Même plus tôt dans la journée, par l'intermédiaire de son porte-parole Teddy Blushi, le président Meta avait souligné entre autres que “cette attitude et ce vote contre, totalement inutiles, ne reflètent pas une position de l'État, et bien plus, une attitude de consensus national”.
Le ministère albanais de l'Europe et de la politique étrangère a clarifié hier soir, par une déclaration, la position qu'il occupait à l'ONU. Notre “Albanie est restée fidèle au consensus international sur Jérusalem, basé sur un nombre considérable de documents de l'ONU, y compris un certain nombre de résolutions du Conseil de sécurité, et a rejoint la position commune de l'écrasante majorité des États membres de l'UE, en maintenant sa position cohérente avec l'Union européenne”, explique la déclaration.

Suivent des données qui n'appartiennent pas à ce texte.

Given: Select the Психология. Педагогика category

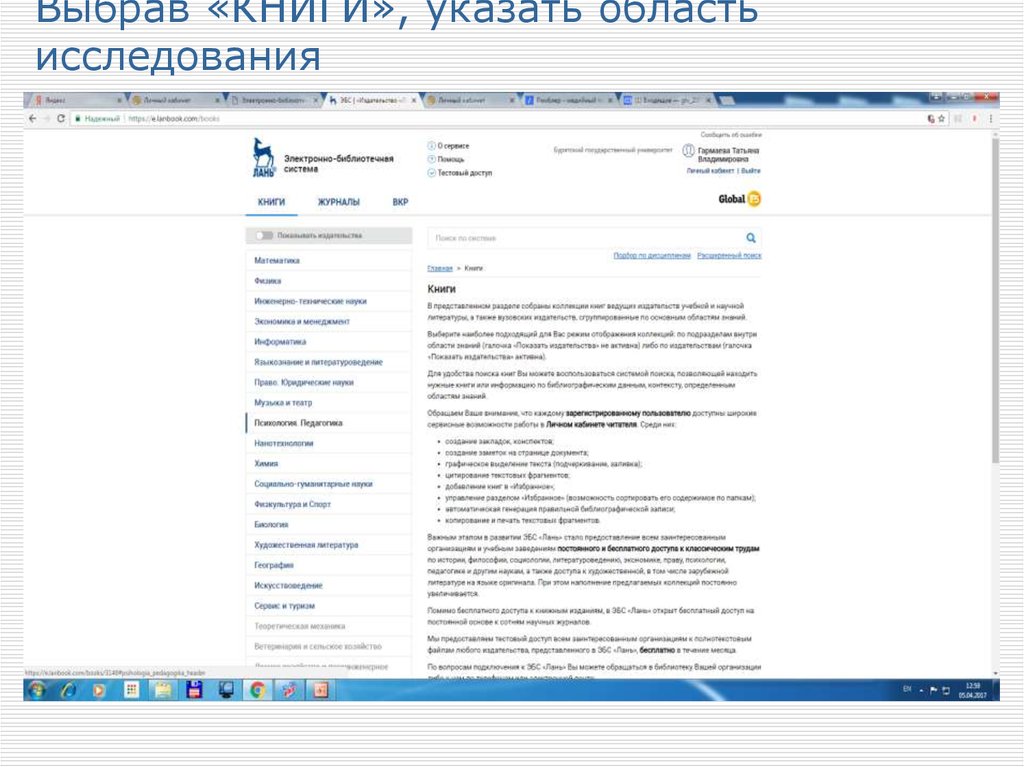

Mais, selon le président démocrate Lulzim Basha “, l'Albanie s'est consolidée en 27 ans, position ramée du côté américain pour les questions du Moyen-Orient. Pour la première fois, l'Albanie a changé d'attitude et est listée avec la plupart des pays de l'UE”, le Tv Klan a souligné la nuit dernière lors de l'émission “Opion”. Selon M. Basha, l'Albanie a pris une mauvaise position.
La question concerne l'intérêt national de l'Albanie et de la nation albanaise, qui jusqu'à présent ne sont servis que par un allié stratégique qui est les États-Unis, sans qui nous ne serions pas membres de l'OTAN, et le Kosovo ne serait pas indépendant”, a déclaré M. Basha. “D'autre part, il a expliqué que nous avons un autre intérêt stratégique, celui de l'adhésion à l'UE.

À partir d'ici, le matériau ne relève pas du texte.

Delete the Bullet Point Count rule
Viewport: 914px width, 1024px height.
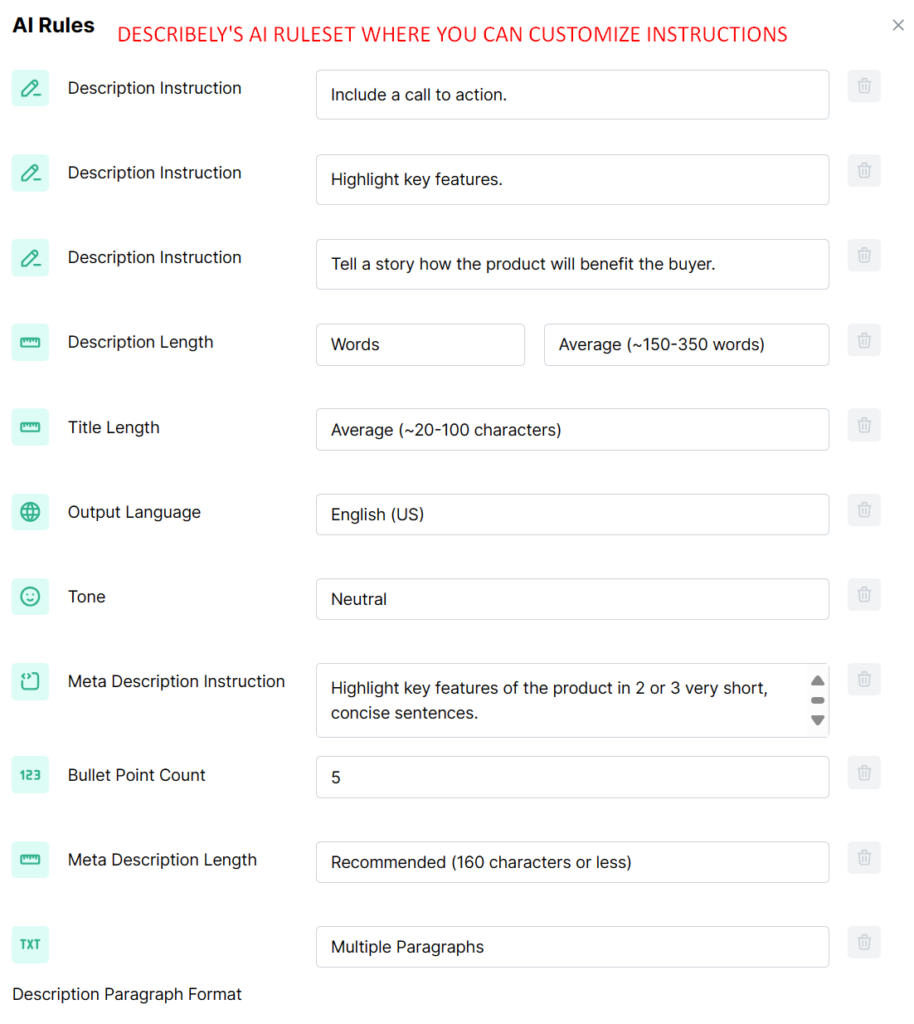[x=864, y=772]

En réponse à la critique, le ministre des Affaires étrangères Ditmir Bushati a réagi aujourd'hui en disant que les politiques étrangères “n'ont pas le luxe de ne pas distinguer les faits de la fiction.
Pour ceux qui croient encore aux faits, le vote de l'Albanie à l'Assemblée générale des Nations unies hier n'est pas un vote contre les États-Unis, mais l'expression de notre position cohérente, fondée sur des principes et inchangée depuis des années, fondée sur le consensus international exprimé dans les innombrables documents des Nations unies et dans la résolution du Conseil de sécurité, qui ont des pouvoirs contraignants, par opposition aux attitudes de l'écrasante majorité des États membres des Nations unies, de l'OTAN et de l'UE, partenaires américains historiques”
L'Albanie écrit en outre que M. Bushati é a toujours voté en faveur des résolutions de l'ONU concernant le processus de paix au Moyen-Orient dans son ensemble, et en particulier de la résolution spécifique sur la question des colonies de peuplement dans les territoires occupés, y compris Jérusalem-Est, à l'Assemblée générale des Nations unies. Cette position de consolidation de l'Albanie a été et reste la même quel que soit le responsable des affaires de l'État, y compris le vote de 2012 et 2013 à ce jour en tant que majorité écrasante des pays de l'ONU”.